Учебники были на русском языке, который дети знали плохо, а главное, школьники не знали русского алфавита. Поэтому для всех учеба начиналась с букваря. При изучении математики, географии, истории тексты пришлось переводить на латышский язык. Такая необычная методика преподавания и усвоения школьного материала привела к неожиданному результату. Через небольшой период времени появился новый школьный латышско-русский язык, на котором между собой стали общаться ученики, в том числе и дети русских семей. Требовалось много сил и умения, чтобы пресечь слияние двух языков в один.
Несмотря на все трудности, школа продолжала работать.
В 1944 году меня откомандировали в Красноярск. Через год с небольшим было получено разрешение на соединение нашей небольшой семьи. Мать попрощалась со своими воспитанниками и вместе с сестрой переехала ко мне.
В 1946 году по земле сибирской прошел слух, что в Красноярске находится комиссия из Латвии, которая занимается отправкой латышских детей на родину. Вскоре узнал, что в гостинице “Енисей” живут приезжие из Латвии. Познакомился с ними.. Хотелось многое узнать о родных местах, да и им нужно было многое распросить о жизни и положении латышей в крае. Я хорошо знал край, и мне было сделано предложение помогать им в работе. В документе, который имела при себе комиссия, указывалось, что ей поручается выявление, сбор и отправка на родину детей, оставшихся без родителей.
Такая гуманная цель получила полное одобрение красноярских работников просвещения. Они увидели в выполнении этой акции и то, что после отъезда латышских сирот освобождались места в детских домах для других, в том числе для детей, родители которых погибли на войне.
Для уточнения обстоятельств члены комиссии посетили ряд населенных пунктов, где проживали высланные их Латвии. Я сопровождал в такой поездке в Нижне-Ингашский район Валию Андерсон. То, что мы увидели в Верхнем Табагашете, невозможно вспомнить даже сейчас без содрогания. Золотушные малыши уже не передвигались, их глаза и головы были покрыты струпьями, взгляды были отвлеченными, ничего не выражающими. Они даже не проявляли детского любопытства к вновь прибывшим людям. Большинство из детей были рахитичными.
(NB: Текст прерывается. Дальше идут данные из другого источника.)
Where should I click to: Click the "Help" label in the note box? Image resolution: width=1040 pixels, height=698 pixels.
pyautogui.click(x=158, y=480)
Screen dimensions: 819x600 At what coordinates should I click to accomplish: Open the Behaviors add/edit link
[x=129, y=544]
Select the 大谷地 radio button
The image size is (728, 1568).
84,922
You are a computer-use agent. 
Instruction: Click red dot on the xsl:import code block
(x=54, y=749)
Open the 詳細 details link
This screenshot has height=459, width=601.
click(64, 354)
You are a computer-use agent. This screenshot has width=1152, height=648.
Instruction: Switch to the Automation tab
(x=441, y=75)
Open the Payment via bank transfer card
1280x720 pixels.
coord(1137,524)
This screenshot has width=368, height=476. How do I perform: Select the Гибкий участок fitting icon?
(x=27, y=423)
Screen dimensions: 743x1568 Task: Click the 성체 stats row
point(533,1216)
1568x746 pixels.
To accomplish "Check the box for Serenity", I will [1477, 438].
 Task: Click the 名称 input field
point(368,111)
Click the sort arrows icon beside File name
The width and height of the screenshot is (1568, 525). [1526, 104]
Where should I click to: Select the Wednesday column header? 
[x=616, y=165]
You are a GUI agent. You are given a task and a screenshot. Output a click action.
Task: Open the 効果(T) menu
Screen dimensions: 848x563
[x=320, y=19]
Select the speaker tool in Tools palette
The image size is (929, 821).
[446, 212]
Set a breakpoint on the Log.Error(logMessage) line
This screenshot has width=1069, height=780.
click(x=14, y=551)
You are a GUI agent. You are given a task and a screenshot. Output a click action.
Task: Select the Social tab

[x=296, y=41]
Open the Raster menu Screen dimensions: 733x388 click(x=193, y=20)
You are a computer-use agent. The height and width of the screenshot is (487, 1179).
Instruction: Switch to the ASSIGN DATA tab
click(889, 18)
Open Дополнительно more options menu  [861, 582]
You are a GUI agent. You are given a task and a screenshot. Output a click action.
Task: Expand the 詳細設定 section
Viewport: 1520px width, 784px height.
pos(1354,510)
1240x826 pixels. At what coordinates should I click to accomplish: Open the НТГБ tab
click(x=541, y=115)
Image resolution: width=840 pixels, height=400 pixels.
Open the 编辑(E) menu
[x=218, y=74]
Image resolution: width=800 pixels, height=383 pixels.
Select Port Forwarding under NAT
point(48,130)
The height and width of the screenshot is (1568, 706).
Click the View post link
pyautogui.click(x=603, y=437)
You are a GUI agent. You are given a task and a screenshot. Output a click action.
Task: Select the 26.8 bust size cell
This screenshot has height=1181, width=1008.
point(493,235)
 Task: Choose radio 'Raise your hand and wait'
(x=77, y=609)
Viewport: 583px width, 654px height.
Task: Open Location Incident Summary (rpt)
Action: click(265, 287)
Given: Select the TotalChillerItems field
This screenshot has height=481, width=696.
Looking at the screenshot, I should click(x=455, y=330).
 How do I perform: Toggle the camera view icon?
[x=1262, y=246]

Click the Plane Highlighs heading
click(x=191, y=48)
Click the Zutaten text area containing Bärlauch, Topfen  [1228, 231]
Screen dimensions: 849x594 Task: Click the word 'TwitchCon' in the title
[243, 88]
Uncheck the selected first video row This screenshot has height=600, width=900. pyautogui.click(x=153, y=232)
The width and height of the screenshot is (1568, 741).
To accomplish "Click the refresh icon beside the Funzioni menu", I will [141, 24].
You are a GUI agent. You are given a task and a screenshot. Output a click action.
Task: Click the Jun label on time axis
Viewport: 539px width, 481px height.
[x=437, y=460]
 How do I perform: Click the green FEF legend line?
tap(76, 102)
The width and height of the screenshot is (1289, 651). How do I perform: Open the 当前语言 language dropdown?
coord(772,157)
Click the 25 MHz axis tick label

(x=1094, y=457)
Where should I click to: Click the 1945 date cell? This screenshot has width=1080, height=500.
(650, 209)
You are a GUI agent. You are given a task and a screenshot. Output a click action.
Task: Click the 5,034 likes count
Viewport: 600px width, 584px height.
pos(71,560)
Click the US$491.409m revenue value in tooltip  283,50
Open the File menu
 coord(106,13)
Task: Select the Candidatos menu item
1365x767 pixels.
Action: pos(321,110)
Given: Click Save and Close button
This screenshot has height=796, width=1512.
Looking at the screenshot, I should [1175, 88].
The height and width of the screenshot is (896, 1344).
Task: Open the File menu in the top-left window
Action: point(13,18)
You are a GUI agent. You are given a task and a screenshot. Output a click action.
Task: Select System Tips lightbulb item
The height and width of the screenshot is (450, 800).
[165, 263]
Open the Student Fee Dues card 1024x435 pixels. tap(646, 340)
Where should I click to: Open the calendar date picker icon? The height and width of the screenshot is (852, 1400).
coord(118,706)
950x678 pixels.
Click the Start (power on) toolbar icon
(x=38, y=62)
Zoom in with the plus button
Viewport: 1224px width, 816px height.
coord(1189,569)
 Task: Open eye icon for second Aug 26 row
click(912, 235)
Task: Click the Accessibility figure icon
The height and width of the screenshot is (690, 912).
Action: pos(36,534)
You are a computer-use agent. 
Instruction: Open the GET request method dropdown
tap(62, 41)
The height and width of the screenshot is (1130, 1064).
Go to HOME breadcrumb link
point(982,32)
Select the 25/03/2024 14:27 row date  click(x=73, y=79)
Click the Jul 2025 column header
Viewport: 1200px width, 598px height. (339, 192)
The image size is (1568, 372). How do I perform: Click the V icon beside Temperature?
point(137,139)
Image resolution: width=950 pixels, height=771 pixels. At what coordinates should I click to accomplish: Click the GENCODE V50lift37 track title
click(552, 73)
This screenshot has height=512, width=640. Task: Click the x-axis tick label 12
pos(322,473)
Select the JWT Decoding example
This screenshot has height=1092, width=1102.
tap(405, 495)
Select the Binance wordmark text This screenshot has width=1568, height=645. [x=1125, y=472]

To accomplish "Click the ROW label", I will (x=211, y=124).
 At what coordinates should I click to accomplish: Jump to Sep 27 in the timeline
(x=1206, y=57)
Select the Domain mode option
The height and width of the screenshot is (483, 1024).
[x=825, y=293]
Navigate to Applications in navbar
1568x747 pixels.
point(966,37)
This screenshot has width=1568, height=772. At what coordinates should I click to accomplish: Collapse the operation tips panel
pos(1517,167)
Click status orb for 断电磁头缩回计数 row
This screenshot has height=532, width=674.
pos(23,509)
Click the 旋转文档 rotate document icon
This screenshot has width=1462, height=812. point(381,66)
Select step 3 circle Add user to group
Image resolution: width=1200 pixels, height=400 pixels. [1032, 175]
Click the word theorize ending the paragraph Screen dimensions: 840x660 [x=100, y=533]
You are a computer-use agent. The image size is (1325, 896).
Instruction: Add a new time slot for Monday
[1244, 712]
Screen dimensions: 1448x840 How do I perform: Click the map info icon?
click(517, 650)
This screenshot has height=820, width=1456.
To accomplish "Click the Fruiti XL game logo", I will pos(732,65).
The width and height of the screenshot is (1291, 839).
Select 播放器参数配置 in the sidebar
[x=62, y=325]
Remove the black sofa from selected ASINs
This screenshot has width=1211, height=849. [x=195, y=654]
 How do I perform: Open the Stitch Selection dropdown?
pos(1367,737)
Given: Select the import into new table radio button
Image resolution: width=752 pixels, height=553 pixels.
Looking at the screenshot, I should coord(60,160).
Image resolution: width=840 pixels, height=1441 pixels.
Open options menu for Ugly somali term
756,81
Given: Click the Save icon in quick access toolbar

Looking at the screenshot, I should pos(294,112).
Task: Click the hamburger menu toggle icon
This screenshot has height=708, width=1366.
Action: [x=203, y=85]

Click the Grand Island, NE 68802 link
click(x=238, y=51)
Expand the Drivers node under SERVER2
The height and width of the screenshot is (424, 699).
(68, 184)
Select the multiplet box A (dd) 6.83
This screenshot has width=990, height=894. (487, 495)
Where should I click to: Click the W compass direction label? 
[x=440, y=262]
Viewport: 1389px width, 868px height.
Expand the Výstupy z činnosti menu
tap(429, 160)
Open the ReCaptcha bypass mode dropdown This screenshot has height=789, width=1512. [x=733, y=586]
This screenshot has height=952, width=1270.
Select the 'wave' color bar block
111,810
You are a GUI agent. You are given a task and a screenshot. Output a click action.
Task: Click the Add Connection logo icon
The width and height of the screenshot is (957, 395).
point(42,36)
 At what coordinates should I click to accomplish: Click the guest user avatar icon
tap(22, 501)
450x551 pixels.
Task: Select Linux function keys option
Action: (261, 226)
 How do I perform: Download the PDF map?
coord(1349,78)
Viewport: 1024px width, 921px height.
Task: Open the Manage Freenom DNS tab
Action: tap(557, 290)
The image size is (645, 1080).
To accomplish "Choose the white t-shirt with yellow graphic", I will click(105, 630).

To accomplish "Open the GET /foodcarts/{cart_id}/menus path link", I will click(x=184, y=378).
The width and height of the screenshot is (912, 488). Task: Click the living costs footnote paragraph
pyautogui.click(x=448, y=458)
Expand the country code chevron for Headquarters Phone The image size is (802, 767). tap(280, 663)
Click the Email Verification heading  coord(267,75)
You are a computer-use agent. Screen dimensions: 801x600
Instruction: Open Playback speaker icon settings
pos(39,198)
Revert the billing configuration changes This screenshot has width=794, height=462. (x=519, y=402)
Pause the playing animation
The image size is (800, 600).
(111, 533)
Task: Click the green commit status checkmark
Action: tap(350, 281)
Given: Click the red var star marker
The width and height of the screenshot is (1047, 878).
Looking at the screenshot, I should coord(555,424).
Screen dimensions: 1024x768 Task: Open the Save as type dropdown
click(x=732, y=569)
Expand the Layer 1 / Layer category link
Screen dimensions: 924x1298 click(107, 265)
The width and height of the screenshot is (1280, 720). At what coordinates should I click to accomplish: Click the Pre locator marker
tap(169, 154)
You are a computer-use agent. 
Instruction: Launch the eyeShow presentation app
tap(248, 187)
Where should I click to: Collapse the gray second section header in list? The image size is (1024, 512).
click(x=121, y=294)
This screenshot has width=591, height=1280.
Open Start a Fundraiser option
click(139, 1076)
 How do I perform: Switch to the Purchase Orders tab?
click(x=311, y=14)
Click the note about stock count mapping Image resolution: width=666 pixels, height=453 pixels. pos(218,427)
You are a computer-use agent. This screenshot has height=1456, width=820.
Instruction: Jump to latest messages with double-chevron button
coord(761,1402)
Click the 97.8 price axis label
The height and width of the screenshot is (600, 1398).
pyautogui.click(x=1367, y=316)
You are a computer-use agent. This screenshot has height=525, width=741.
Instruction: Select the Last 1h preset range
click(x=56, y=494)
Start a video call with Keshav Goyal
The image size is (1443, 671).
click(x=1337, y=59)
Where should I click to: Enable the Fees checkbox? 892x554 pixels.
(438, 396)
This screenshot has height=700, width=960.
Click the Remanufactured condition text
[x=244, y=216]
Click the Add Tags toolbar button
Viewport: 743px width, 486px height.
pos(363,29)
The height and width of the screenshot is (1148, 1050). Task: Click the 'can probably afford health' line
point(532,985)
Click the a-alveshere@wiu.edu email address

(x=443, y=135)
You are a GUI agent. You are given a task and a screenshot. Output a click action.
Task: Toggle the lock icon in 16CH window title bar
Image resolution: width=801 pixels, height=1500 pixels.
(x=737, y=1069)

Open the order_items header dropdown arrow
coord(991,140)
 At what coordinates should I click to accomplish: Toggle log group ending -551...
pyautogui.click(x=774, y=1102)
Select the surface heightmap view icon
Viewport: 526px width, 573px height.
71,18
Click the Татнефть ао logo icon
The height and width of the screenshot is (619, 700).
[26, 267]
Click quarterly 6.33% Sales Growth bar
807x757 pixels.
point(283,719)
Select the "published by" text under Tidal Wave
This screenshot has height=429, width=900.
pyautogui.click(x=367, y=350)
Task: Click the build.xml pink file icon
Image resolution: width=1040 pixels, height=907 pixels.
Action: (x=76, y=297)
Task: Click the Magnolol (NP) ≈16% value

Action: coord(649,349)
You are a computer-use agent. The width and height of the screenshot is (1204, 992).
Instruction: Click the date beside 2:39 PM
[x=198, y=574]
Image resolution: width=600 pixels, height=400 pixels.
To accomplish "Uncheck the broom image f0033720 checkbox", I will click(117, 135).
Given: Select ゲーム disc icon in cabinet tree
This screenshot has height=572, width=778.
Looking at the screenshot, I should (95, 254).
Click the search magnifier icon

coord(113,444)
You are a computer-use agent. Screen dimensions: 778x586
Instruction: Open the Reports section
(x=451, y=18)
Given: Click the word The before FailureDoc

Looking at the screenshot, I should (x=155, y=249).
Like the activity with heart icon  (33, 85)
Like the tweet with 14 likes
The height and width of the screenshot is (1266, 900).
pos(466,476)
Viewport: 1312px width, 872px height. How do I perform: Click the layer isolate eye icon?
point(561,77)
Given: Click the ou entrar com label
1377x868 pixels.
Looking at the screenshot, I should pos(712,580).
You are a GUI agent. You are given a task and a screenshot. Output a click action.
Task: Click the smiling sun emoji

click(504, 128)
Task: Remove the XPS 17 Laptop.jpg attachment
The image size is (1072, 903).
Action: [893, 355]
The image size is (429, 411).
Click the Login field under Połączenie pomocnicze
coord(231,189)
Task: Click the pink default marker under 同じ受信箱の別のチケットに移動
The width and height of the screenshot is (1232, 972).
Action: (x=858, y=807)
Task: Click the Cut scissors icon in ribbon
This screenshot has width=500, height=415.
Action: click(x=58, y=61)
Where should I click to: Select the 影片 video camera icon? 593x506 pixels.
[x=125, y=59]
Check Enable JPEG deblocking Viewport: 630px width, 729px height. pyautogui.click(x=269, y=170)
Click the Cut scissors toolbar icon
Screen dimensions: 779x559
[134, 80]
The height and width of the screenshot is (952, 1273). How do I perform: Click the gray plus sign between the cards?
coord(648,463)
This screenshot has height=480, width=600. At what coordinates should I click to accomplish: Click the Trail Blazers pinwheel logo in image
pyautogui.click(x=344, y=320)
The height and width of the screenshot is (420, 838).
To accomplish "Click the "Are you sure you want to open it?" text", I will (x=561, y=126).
Почти все родители просили членов комиссии увезти их к родственникам, знакомым, наконец, просто в детские дома Латвии.
Нужно было принимать меры по спасению латышских детей.
И тогда было решено под личную ответственность комиссии отправить в Латвию всех детей до 16-летнего возраста, матери которых изъявили согласие расстаться с ними.
На отправляемых в Латвию детей составлялись списки, которые следовало утвердить в управлении государственной безопасности. Знали ли в управлении, что комиссия превысила свои полномочия и отправляет на родину не только сирот? Думаю, что знали. По-видимому, были соображения не видеть “беззакония” в действиях комиссии. В одном из вагонов уехала и моя сестра, а сопровождала этот вагон моя мать. Среди детей были бывшие ее воспитанники из далекой таежной школы.
После прибытия в Ригу и прохождения вместе с детьми карантина, оформления выдачи их родным мыть получила направление в Срудалинскую школу. Она постаралась уехать в сельскую местность, чтобы поменьше быть на виду у людей. Но это не помогло. В 1950 году мать и сестра были арестованы, дальше последовали знаменитые ленинградские “Кресты”, кировская и красноярская тюрьмы. После полугодового заключения они были высланы в с.Ярцево Красноярского края.
Эту трагическую участь разделили почти все члены комиссии. Их подвиг был расценен как преступление. Не миновали вторичную ссылку в Сибирь и многие уже подросшие и ставшие взрослыми дети.
Мама умерла в Красноярске в 1981 году. Сестра живет в Саласпилсе.